START Working data
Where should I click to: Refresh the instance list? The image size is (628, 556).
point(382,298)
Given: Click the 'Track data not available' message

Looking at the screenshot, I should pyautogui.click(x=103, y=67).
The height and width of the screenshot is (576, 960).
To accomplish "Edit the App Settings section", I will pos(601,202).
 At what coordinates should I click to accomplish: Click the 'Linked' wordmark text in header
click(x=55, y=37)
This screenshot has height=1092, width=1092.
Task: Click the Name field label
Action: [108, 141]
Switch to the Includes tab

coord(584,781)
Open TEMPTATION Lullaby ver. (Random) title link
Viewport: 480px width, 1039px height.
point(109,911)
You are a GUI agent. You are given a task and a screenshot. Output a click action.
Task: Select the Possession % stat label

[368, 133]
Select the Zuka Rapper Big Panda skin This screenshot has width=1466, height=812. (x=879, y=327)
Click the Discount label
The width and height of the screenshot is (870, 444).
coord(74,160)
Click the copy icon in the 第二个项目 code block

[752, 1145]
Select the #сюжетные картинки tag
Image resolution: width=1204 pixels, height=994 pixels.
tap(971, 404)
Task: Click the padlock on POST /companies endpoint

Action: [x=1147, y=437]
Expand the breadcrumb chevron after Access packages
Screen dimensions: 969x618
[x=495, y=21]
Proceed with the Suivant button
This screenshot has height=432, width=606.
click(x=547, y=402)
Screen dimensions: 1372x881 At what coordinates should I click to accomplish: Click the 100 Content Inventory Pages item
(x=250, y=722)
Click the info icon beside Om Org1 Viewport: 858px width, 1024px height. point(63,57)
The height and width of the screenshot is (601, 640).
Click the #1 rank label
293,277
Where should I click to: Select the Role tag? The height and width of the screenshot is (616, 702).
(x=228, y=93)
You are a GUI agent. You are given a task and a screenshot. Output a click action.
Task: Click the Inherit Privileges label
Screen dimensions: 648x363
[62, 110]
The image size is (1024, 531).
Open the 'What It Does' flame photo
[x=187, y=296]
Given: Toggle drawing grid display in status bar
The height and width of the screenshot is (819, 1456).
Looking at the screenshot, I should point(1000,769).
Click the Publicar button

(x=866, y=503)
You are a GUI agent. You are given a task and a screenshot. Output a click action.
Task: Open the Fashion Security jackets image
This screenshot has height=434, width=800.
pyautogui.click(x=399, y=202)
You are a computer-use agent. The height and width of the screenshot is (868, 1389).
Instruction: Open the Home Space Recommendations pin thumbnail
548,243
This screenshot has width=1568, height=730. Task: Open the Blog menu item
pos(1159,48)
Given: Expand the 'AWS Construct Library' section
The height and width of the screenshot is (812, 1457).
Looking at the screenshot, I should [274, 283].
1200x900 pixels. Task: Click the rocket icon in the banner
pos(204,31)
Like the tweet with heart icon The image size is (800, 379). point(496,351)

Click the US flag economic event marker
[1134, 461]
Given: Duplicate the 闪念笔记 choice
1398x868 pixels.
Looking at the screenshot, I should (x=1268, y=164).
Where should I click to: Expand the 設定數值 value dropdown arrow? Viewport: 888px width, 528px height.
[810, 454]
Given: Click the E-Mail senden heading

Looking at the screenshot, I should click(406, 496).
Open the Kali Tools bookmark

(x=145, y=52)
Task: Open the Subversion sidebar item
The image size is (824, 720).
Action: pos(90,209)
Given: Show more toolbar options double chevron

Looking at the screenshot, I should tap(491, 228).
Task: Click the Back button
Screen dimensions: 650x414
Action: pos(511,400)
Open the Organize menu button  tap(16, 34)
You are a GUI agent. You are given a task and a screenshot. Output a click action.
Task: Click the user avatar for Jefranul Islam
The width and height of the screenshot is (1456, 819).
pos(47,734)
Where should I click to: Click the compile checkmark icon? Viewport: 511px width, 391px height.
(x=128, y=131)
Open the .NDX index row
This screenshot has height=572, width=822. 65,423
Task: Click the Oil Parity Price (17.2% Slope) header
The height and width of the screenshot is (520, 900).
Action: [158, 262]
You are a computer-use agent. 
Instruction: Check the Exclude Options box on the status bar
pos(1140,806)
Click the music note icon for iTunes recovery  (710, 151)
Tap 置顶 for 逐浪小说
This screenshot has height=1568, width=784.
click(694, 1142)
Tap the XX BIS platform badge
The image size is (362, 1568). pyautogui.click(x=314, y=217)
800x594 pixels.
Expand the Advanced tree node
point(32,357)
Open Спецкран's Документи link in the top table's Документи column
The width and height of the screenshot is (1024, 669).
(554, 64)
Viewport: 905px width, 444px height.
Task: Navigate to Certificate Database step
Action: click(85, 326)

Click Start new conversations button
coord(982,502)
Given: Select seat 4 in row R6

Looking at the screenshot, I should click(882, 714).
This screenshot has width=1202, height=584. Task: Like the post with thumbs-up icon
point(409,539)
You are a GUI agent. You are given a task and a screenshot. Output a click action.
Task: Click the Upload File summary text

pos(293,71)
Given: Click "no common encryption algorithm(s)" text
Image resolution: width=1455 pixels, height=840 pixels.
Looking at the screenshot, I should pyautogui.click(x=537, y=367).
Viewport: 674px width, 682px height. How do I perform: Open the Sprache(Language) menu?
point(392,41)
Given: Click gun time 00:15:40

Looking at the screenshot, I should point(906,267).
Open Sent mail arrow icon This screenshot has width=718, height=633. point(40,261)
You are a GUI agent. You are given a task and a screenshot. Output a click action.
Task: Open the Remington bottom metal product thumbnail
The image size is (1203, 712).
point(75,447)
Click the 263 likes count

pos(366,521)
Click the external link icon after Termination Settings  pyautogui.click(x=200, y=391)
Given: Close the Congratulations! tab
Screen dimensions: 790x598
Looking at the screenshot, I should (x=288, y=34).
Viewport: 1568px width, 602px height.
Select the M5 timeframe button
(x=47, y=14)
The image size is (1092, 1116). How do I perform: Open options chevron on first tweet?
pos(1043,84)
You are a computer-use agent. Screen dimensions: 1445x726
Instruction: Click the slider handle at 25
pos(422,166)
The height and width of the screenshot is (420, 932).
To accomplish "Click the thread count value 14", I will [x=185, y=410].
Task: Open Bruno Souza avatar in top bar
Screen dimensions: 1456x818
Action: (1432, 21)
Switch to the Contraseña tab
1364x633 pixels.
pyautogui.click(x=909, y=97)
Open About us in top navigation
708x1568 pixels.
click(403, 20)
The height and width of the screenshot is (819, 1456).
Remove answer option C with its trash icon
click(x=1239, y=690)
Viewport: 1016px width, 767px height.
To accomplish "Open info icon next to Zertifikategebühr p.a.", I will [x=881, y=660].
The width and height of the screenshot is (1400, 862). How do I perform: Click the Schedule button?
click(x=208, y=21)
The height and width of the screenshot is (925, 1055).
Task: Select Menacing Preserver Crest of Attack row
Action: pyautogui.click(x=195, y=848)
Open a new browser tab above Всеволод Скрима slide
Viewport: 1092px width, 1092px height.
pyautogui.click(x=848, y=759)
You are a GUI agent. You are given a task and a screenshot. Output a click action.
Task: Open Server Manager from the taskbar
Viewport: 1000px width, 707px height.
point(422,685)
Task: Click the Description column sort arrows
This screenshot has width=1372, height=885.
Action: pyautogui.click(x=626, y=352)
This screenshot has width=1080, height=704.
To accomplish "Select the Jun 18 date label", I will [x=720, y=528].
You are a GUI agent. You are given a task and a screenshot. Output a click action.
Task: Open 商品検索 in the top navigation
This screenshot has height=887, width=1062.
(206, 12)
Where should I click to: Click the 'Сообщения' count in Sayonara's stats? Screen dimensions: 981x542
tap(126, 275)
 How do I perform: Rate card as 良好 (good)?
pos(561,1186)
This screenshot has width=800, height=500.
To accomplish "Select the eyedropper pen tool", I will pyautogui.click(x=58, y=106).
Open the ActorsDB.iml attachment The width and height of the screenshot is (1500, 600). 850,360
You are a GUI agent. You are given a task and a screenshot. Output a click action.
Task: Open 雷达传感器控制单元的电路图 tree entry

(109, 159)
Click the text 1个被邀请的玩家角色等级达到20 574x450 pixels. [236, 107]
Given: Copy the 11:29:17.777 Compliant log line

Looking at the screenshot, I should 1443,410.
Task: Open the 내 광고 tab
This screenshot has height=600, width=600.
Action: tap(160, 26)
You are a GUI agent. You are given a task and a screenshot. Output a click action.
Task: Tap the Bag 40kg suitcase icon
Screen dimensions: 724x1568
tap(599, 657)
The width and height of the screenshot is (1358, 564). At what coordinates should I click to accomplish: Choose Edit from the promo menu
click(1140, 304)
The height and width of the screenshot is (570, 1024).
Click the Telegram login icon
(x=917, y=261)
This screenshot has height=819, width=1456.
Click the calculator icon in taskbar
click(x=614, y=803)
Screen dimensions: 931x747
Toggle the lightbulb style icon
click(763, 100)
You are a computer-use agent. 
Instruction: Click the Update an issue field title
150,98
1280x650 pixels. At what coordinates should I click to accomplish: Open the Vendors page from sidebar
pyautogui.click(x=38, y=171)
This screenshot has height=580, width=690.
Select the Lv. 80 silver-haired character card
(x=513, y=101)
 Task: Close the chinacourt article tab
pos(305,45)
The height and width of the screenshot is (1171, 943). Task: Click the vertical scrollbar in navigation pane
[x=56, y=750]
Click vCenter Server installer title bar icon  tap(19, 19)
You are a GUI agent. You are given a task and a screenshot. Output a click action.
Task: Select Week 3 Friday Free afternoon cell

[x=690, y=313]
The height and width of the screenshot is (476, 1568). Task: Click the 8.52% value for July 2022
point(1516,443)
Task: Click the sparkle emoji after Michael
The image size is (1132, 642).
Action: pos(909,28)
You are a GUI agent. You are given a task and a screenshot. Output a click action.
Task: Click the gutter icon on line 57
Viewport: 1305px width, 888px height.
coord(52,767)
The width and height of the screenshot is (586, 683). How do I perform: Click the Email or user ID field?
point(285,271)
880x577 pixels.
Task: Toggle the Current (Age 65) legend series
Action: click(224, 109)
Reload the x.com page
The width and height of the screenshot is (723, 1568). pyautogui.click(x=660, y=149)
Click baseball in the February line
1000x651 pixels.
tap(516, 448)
END Working data
Exercise objective: Tell me how many lines in the entries contain the string "column", and give nothing besides that number.

Answer space: 2